● WHAT YOU WILL DO
Below are some records; output all of them exactly.

● RECORDS SUPPLIED
____________
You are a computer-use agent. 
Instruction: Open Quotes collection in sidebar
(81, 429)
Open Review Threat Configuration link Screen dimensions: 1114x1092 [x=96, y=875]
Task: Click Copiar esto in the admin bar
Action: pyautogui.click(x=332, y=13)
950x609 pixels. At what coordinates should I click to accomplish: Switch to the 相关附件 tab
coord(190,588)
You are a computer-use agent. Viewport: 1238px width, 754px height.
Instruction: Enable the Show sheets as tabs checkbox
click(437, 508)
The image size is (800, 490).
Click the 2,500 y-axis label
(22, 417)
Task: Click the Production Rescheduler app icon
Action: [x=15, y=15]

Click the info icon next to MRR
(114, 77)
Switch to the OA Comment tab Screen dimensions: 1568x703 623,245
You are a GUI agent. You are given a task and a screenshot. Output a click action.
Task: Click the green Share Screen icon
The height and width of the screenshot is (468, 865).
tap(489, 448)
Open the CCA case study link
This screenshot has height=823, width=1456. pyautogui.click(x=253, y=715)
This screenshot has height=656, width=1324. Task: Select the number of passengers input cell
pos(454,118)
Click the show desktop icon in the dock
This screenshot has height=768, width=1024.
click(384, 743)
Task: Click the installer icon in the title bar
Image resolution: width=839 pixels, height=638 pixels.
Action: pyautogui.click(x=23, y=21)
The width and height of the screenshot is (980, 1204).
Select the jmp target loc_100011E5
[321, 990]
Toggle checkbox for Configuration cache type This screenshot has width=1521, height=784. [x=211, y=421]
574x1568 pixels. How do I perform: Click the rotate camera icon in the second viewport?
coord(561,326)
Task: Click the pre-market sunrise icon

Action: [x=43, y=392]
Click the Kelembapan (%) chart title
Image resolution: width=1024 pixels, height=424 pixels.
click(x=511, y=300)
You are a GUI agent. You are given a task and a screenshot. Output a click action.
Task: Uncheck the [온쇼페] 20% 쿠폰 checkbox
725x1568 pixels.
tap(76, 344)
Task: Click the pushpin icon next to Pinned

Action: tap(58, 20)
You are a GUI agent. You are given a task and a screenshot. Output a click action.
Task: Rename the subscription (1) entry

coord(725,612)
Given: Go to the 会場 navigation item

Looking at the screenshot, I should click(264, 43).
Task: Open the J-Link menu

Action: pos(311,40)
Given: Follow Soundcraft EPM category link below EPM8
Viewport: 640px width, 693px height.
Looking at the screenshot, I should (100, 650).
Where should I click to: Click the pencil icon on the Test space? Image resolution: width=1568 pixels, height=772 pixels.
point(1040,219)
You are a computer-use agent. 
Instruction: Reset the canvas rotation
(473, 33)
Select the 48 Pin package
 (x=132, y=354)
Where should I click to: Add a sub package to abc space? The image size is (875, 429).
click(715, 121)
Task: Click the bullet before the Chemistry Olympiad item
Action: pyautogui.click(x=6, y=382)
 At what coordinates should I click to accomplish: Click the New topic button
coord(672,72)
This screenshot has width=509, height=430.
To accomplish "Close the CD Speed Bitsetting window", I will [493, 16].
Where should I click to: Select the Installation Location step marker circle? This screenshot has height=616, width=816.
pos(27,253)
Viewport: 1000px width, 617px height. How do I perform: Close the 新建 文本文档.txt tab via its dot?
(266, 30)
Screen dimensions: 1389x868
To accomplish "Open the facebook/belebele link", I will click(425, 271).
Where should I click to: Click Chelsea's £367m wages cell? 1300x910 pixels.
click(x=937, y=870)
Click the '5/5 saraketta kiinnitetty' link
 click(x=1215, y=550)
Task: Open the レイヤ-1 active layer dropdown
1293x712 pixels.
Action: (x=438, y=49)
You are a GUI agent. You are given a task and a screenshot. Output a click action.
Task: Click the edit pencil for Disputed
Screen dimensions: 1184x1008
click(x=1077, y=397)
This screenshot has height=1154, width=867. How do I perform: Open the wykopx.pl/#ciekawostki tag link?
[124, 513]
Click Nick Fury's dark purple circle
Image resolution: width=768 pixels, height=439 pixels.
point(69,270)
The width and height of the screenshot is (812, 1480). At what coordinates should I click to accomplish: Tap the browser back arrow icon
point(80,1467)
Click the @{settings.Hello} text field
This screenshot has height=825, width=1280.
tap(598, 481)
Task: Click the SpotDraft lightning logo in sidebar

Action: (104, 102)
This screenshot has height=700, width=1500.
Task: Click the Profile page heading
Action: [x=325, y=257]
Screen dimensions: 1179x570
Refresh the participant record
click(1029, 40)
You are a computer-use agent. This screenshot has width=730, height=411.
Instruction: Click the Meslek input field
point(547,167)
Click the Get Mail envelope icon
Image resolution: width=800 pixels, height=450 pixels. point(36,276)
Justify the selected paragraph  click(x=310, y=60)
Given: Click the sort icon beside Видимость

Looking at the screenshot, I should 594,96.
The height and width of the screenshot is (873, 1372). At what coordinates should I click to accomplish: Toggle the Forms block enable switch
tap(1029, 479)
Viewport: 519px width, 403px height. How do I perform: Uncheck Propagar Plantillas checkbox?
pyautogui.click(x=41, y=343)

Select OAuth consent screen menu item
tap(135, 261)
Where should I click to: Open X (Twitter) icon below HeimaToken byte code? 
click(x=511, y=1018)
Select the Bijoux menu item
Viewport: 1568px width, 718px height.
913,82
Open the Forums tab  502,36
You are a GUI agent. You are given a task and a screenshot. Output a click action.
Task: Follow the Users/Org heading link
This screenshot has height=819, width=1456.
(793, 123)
____________
● ANSWER TO THIS PROBLEM
You are a computer-use agent. 
Instruction: Open Quotes collection in sidebar
(81, 429)
Open Review Threat Configuration link Screen dimensions: 1114x1092 [x=96, y=875]
Task: Click Copiar esto in the admin bar
Action: pyautogui.click(x=332, y=13)
950x609 pixels. At what coordinates should I click to accomplish: Switch to the 相关附件 tab
coord(190,588)
You are a computer-use agent. Viewport: 1238px width, 754px height.
Instruction: Enable the Show sheets as tabs checkbox
click(437, 508)
The image size is (800, 490).
Click the 2,500 y-axis label
(22, 417)
Task: Click the Production Rescheduler app icon
Action: [x=15, y=15]

Click the info icon next to MRR
(114, 77)
Switch to the OA Comment tab Screen dimensions: 1568x703 623,245
You are a GUI agent. You are given a task and a screenshot. Output a click action.
Task: Click the green Share Screen icon
The height and width of the screenshot is (468, 865).
tap(489, 448)
Open the CCA case study link
This screenshot has height=823, width=1456. pyautogui.click(x=253, y=715)
This screenshot has height=656, width=1324. Task: Select the number of passengers input cell
pos(454,118)
Click the show desktop icon in the dock
This screenshot has height=768, width=1024.
click(384, 743)
Task: Click the installer icon in the title bar
Image resolution: width=839 pixels, height=638 pixels.
Action: pyautogui.click(x=23, y=21)
The width and height of the screenshot is (980, 1204).
Select the jmp target loc_100011E5
[321, 990]
Toggle checkbox for Configuration cache type This screenshot has width=1521, height=784. [x=211, y=421]
574x1568 pixels. How do I perform: Click the rotate camera icon in the second viewport?
coord(561,326)
Task: Click the pre-market sunrise icon

Action: [x=43, y=392]
Click the Kelembapan (%) chart title
Image resolution: width=1024 pixels, height=424 pixels.
click(x=511, y=300)
You are a GUI agent. You are given a task and a screenshot. Output a click action.
Task: Uncheck the [온쇼페] 20% 쿠폰 checkbox
725x1568 pixels.
tap(76, 344)
Task: Click the pushpin icon next to Pinned

Action: tap(58, 20)
You are a GUI agent. You are given a task and a screenshot. Output a click action.
Task: Rename the subscription (1) entry

coord(725,612)
Given: Go to the 会場 navigation item

Looking at the screenshot, I should click(264, 43).
Task: Open the J-Link menu

Action: pos(311,40)
Given: Follow Soundcraft EPM category link below EPM8
Viewport: 640px width, 693px height.
Looking at the screenshot, I should (100, 650).
Where should I click to: Click the pencil icon on the Test space? Image resolution: width=1568 pixels, height=772 pixels.
point(1040,219)
You are a computer-use agent. 
Instruction: Reset the canvas rotation
(473, 33)
Select the 48 Pin package
 (x=132, y=354)
Where should I click to: Add a sub package to abc space? The image size is (875, 429).
click(715, 121)
Task: Click the bullet before the Chemistry Olympiad item
Action: pyautogui.click(x=6, y=382)
 At what coordinates should I click to accomplish: Click the New topic button
coord(672,72)
This screenshot has width=509, height=430.
To accomplish "Close the CD Speed Bitsetting window", I will [493, 16].
Where should I click to: Select the Installation Location step marker circle? This screenshot has height=616, width=816.
pos(27,253)
Viewport: 1000px width, 617px height. How do I perform: Close the 新建 文本文档.txt tab via its dot?
(266, 30)
Screen dimensions: 1389x868
To accomplish "Open the facebook/belebele link", I will click(425, 271).
Where should I click to: Click Chelsea's £367m wages cell? 1300x910 pixels.
click(x=937, y=870)
Click the '5/5 saraketta kiinnitetty' link
 click(x=1215, y=550)
Task: Open the レイヤ-1 active layer dropdown
1293x712 pixels.
Action: (x=438, y=49)
You are a GUI agent. You are given a task and a screenshot. Output a click action.
Task: Click the edit pencil for Disputed
Screen dimensions: 1184x1008
click(x=1077, y=397)
This screenshot has height=1154, width=867. How do I perform: Open the wykopx.pl/#ciekawostki tag link?
[124, 513]
Click Nick Fury's dark purple circle
Image resolution: width=768 pixels, height=439 pixels.
point(69,270)
The width and height of the screenshot is (812, 1480). At what coordinates should I click to accomplish: Tap the browser back arrow icon
point(80,1467)
Click the @{settings.Hello} text field
This screenshot has height=825, width=1280.
tap(598, 481)
Task: Click the SpotDraft lightning logo in sidebar

Action: (104, 102)
This screenshot has height=700, width=1500.
Task: Click the Profile page heading
Action: [x=325, y=257]
Screen dimensions: 1179x570
Refresh the participant record
click(1029, 40)
You are a computer-use agent. This screenshot has width=730, height=411.
Instruction: Click the Meslek input field
point(547,167)
Click the Get Mail envelope icon
Image resolution: width=800 pixels, height=450 pixels. point(36,276)
Justify the selected paragraph  click(x=310, y=60)
Given: Click the sort icon beside Видимость

Looking at the screenshot, I should 594,96.
The height and width of the screenshot is (873, 1372). At what coordinates should I click to accomplish: Toggle the Forms block enable switch
tap(1029, 479)
Viewport: 519px width, 403px height. How do I perform: Uncheck Propagar Plantillas checkbox?
pyautogui.click(x=41, y=343)

Select OAuth consent screen menu item
tap(135, 261)
Where should I click to: Open X (Twitter) icon below HeimaToken byte code? 
click(x=511, y=1018)
Select the Bijoux menu item
Viewport: 1568px width, 718px height.
913,82
Open the Forums tab  502,36
You are a GUI agent. You are given a task and a screenshot. Output a click action.
Task: Follow the Users/Org heading link
This screenshot has height=819, width=1456.
(793, 123)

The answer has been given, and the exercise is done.